I don't think the great distinction in photography lies between prints and digital images. There is indeed a difference in experiencing a print versus viewing a digital image on-screen or as a projection, but I think that there is something qualitatively different between an image that started out as a piece of film—there is or was an original, physical artefact that had been exposed to light—rather than the output from a digital sensor which is a mathematical representation of captured and interpreted data.

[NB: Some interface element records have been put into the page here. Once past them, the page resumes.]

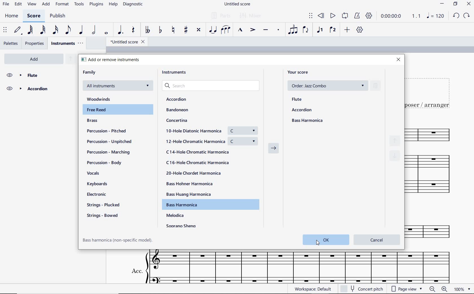 This screenshot has width=474, height=294. I want to click on close, so click(399, 59).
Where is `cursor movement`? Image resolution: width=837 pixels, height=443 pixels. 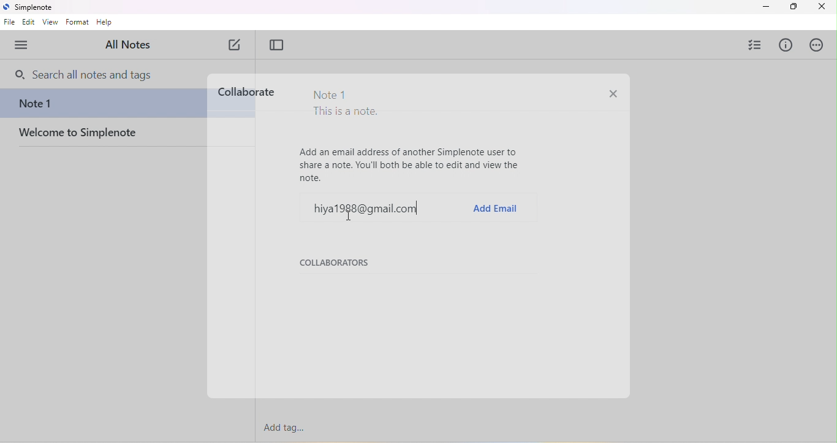
cursor movement is located at coordinates (356, 216).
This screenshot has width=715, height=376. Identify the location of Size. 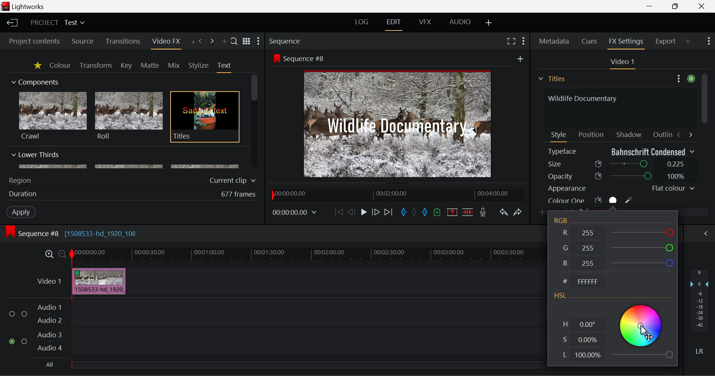
(622, 163).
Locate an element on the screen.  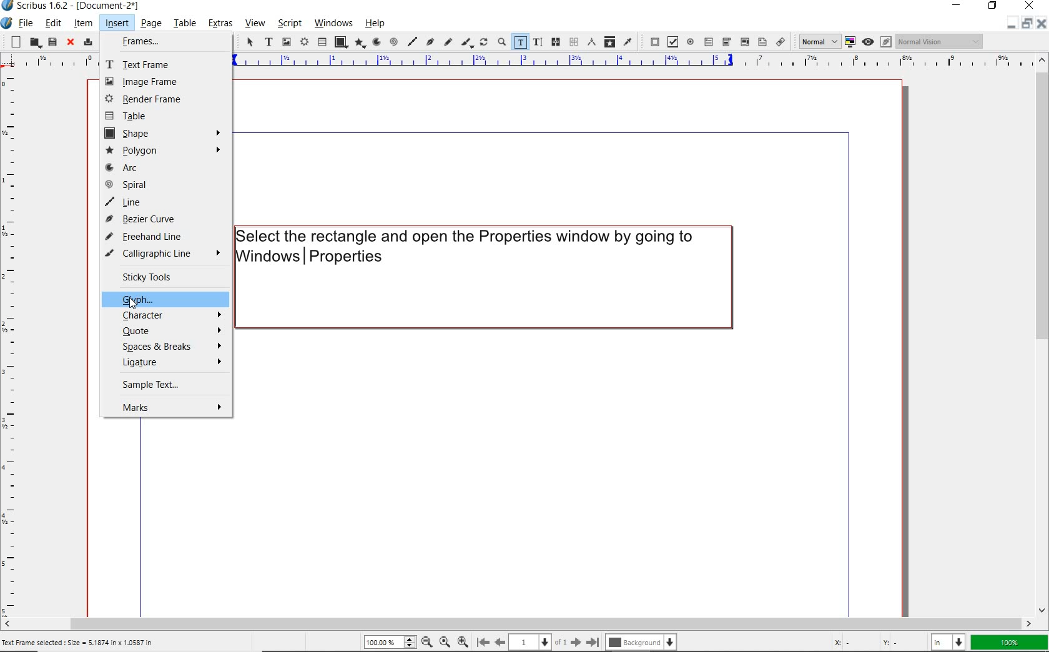
edit is located at coordinates (54, 23).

Beyond these considerations, though, I think that the most important distinction to be made in photography is between images that are still and images that move. They are captured differently, show different things and are perceived and remembered differently by their viewers.

Project 1, Research Point

William Henry Fox Talbot, The Pencil of Nature, 1844-1846

Fox Talbot's cameras, collection of the National Museum of Photography, Film and Television 

Fox Talbot's cameras, collection of the National Museum of Photography, Film and Television 

Fox Talbot (1800-1877) was originally inspired in his experiments by his difficulties in assisted-drawing with a Camera Lucida. Not being able to master the technique involved, he began to consider how he might permanently fix the images on paper produced by a Camera Obscura. Fox Talbot sees both techniques as aids to drawing but hints at how fixed images derived from photographic techniques might have potential beyond 'naturally' recording images. Although he is interested as a scientist in achieving consistent results, he allows room for esthetic concerns:

These tints, however, might undoubtedly be brought nearer to uniformity, if any great advantage appeared likely to result: but, several persons of taste having been consulted on the point, viz. which tint on the whole deserved a preference, it was found that their opinions offered nothing approaching to unanimity, and therefore, as the process presents us spontaneously with a variety of shades of colour, it was thought best to admit whichever appeared pleasing to the eye, without aiming at an uniformity which is hardly attainable.
— William Henry Fox Talbot, The Pencil of Nature, Section ii.

It seems clear to me that photography is both mechanical and creative and I don't see any inherent contradiction in that. Any art—and perhaps any human product—involves the use of tools, materials and processes, some of which may be mechanical and some not. Photography is far from being the objective 'pencil of nature' and some of Fox Talbot's early work already shows an awareness of the role the human operator plays in creating the camera, preparing the paper, mixing the chemicals, timing the exposure and positioning the camera. The camera and its related processes may be more complex than those employed in some arts, but the roles of imagination and human action are no less important.